Problem details: Where does the string "label" occur in the records below? Copy every line that holds it.

Listed records:
↓↓↓

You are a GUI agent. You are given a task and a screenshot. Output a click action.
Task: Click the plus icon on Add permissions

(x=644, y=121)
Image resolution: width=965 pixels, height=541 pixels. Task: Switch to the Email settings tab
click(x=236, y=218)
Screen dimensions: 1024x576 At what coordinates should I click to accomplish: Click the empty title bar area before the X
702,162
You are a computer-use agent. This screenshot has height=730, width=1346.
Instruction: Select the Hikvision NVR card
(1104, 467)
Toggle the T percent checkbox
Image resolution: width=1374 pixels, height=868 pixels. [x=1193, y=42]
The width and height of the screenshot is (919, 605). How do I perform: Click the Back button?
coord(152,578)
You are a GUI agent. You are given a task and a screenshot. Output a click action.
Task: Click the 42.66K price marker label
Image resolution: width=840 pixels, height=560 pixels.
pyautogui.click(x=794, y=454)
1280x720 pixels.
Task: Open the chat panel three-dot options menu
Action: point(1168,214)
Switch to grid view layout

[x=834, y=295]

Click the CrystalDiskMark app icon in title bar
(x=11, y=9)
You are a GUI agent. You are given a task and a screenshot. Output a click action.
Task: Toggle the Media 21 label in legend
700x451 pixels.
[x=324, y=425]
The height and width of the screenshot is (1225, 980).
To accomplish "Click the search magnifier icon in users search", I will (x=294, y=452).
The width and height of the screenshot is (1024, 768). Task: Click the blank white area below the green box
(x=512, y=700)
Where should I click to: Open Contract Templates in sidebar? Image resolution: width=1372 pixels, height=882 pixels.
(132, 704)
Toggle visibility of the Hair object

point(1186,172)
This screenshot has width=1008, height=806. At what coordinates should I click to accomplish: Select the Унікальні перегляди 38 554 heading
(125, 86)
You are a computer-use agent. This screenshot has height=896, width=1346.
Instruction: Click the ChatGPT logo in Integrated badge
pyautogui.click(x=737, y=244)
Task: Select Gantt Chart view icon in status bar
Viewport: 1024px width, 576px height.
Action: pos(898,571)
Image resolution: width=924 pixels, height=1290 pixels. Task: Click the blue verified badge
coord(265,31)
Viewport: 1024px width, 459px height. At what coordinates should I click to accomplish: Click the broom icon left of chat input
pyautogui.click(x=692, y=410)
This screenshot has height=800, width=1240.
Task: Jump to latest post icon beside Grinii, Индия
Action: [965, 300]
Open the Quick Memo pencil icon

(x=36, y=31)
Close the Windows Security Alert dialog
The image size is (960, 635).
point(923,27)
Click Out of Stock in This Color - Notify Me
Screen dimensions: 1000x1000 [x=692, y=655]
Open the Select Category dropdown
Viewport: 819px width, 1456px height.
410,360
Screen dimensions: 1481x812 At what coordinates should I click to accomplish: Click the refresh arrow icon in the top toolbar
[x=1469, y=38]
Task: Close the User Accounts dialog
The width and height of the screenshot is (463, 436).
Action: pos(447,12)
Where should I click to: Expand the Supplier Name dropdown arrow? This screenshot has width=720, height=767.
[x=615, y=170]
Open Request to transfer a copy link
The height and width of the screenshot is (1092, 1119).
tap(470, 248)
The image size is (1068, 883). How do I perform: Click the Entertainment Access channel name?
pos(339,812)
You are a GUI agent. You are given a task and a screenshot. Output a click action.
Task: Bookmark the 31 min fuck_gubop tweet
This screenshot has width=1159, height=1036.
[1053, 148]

↑↑↑

Written response:
Task: Click the 42.66K price marker label
Task: Toggle the Media 21 label in legend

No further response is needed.